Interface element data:
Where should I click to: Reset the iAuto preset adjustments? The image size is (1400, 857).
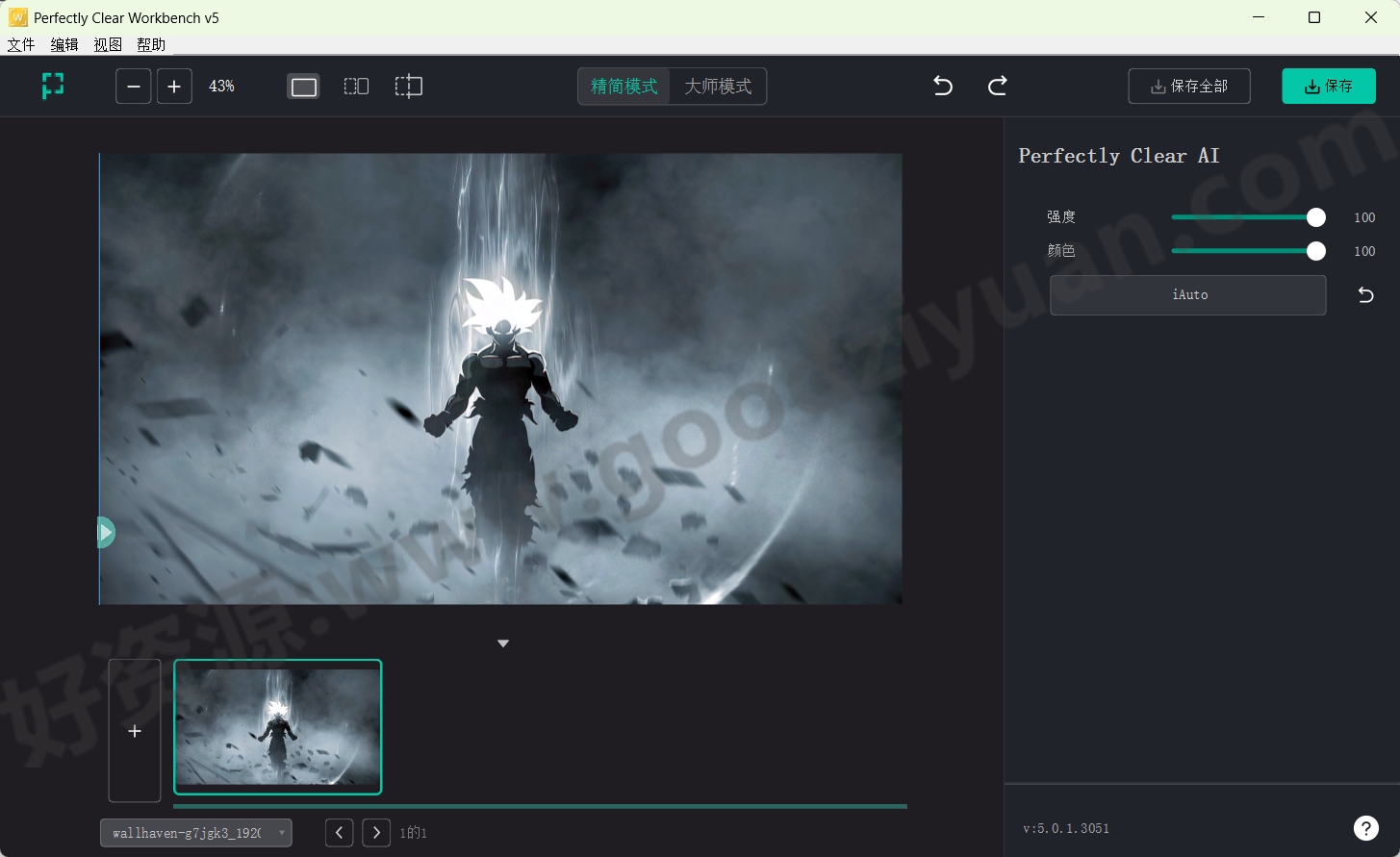[x=1365, y=295]
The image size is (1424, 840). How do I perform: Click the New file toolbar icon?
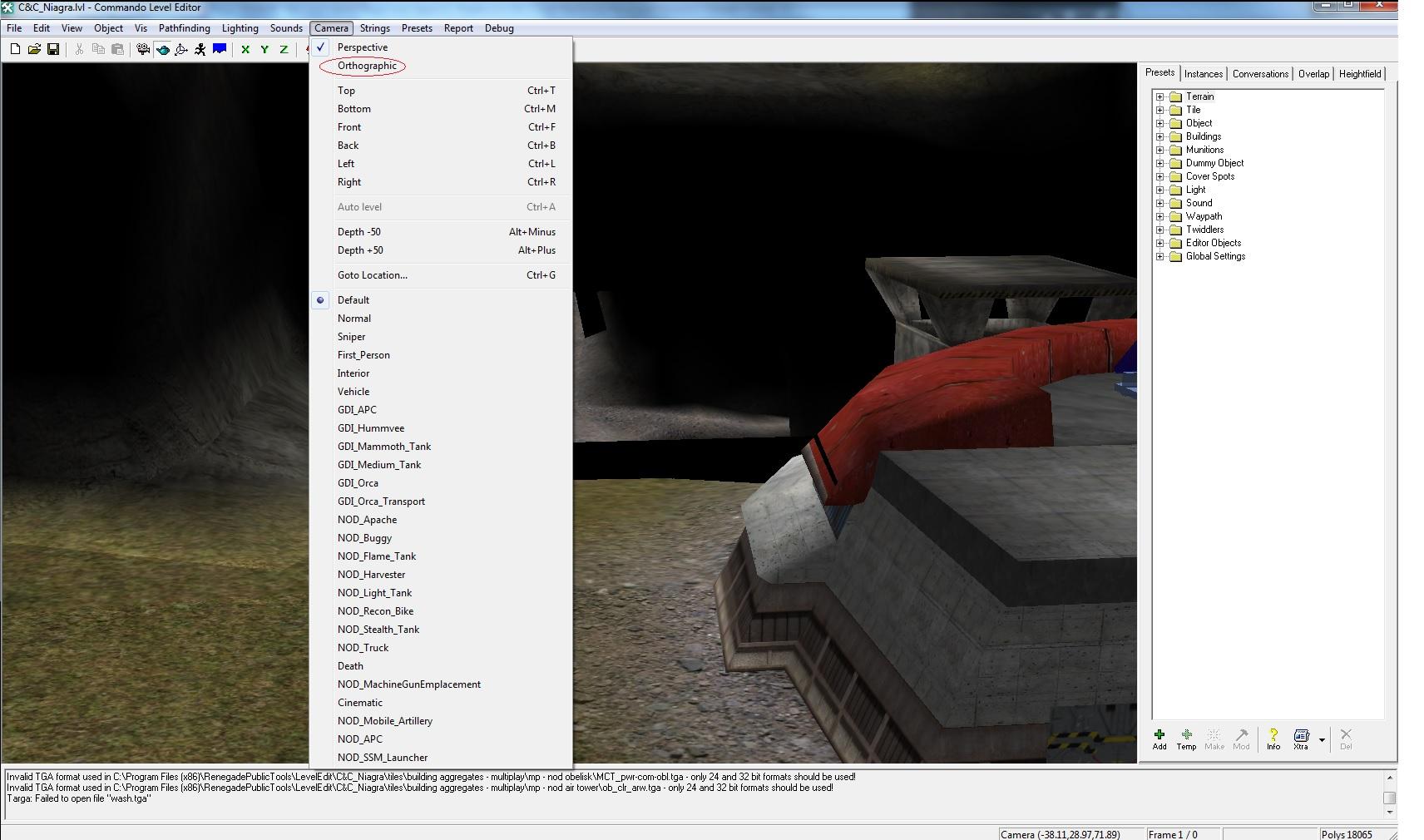15,50
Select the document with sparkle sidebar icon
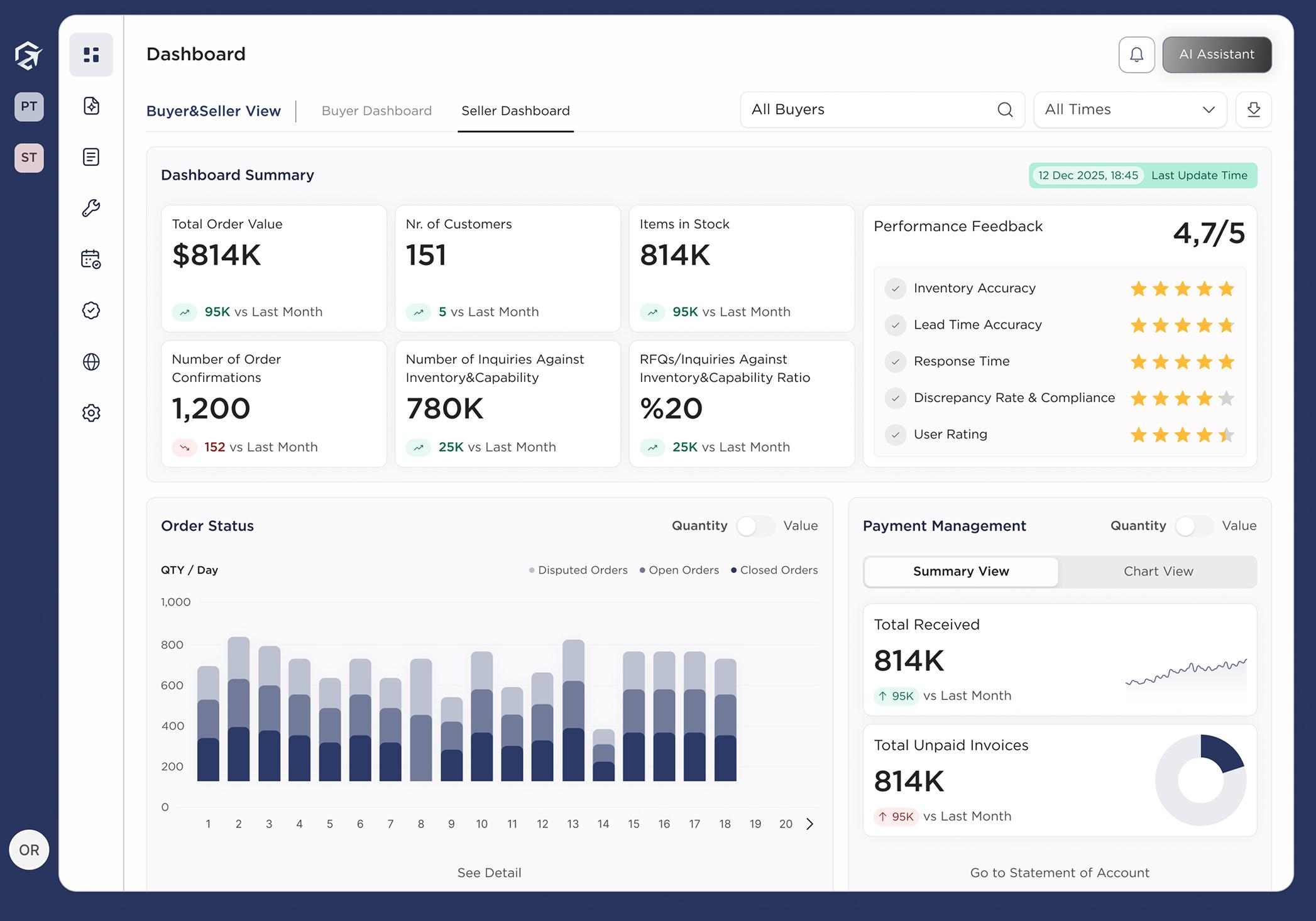The height and width of the screenshot is (921, 1316). point(91,106)
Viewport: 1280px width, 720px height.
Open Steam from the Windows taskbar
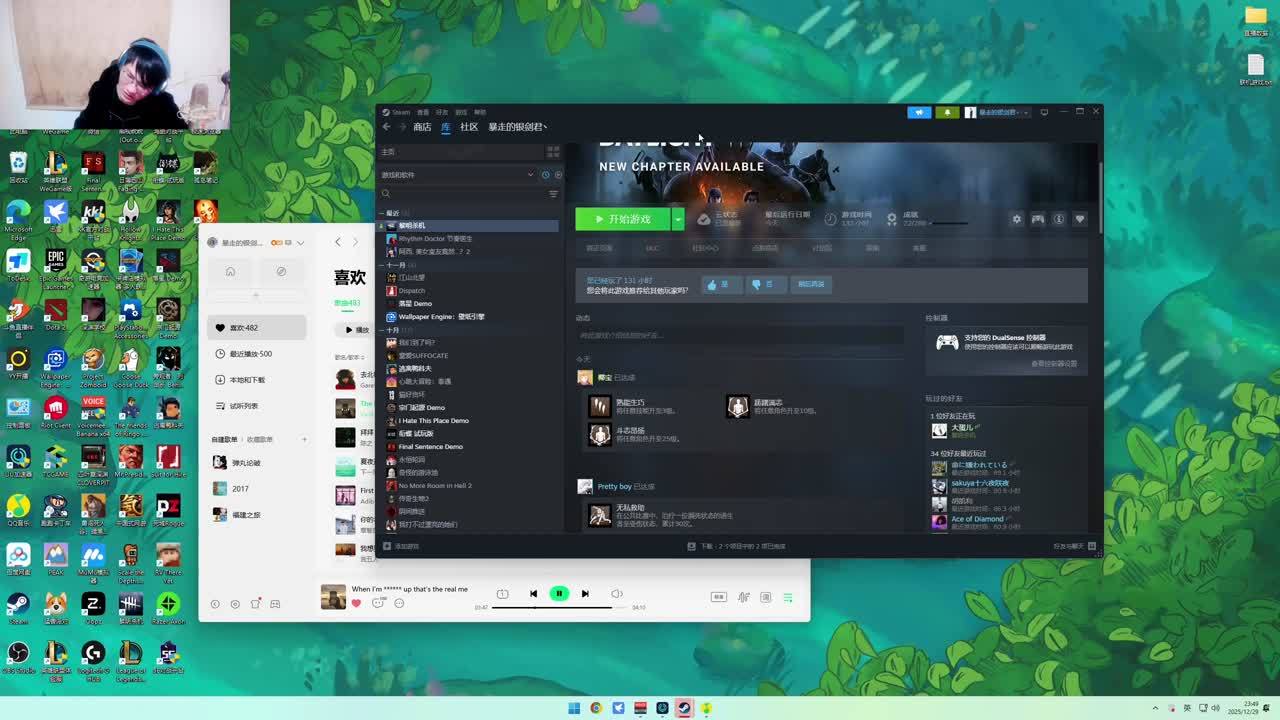(684, 708)
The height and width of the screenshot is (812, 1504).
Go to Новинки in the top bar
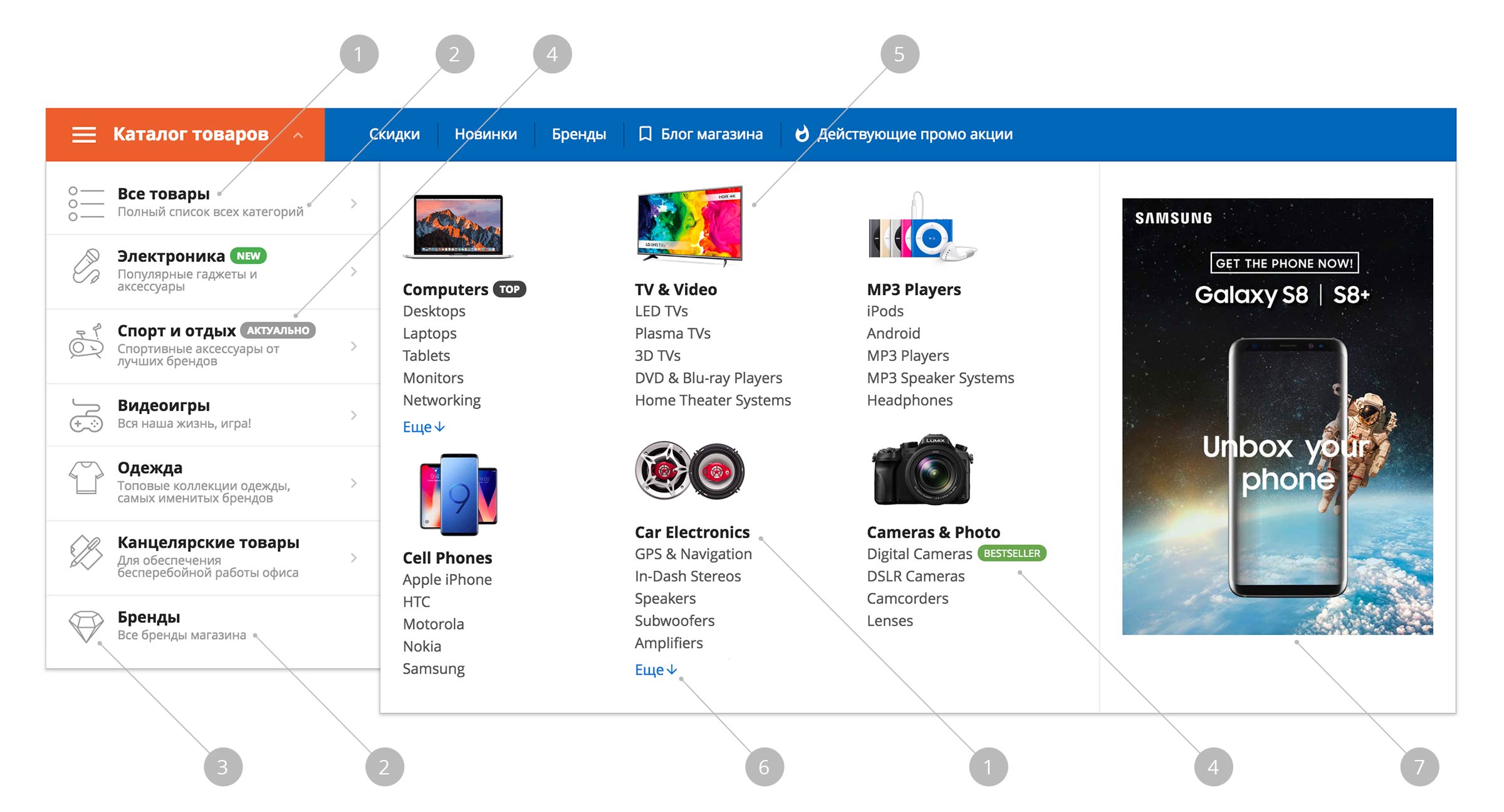click(486, 134)
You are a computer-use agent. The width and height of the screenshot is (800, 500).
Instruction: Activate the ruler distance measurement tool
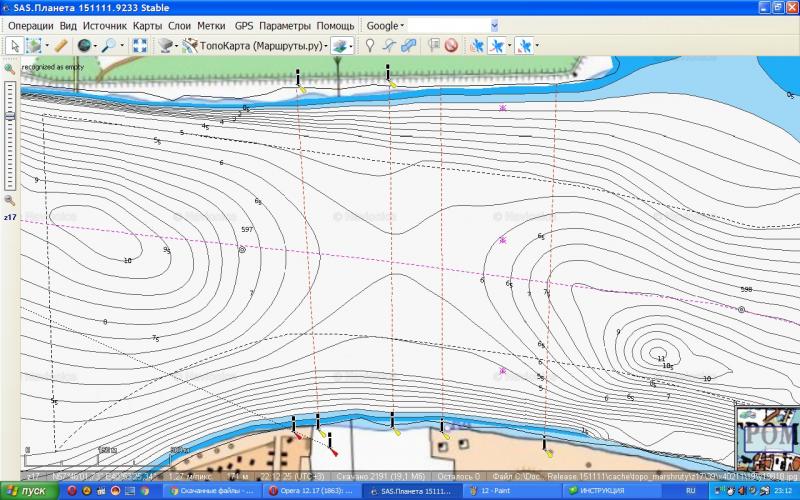click(x=60, y=45)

JOB: Could you rewrite the lines of the data above, changing "image size" to "screen resolution" and keeping everything else the same? Leave out the pictures.

THE ANSWER:
Where should I click to: Reset the iAuto preset adjustments? The screen resolution is (1400, 857).
[x=1365, y=295]
The screen resolution is (1424, 840). How do I perform: Click the New file toolbar icon?
15,50
Select the document with sparkle sidebar icon
The height and width of the screenshot is (921, 1316). point(91,106)
Viewport: 1280px width, 720px height.
Open Steam from the Windows taskbar
(684, 708)
The height and width of the screenshot is (812, 1504).
Go to Новинки in the top bar
click(486, 134)
You are a computer-use agent. The width and height of the screenshot is (800, 500).
Instruction: Activate the ruler distance measurement tool
click(x=60, y=45)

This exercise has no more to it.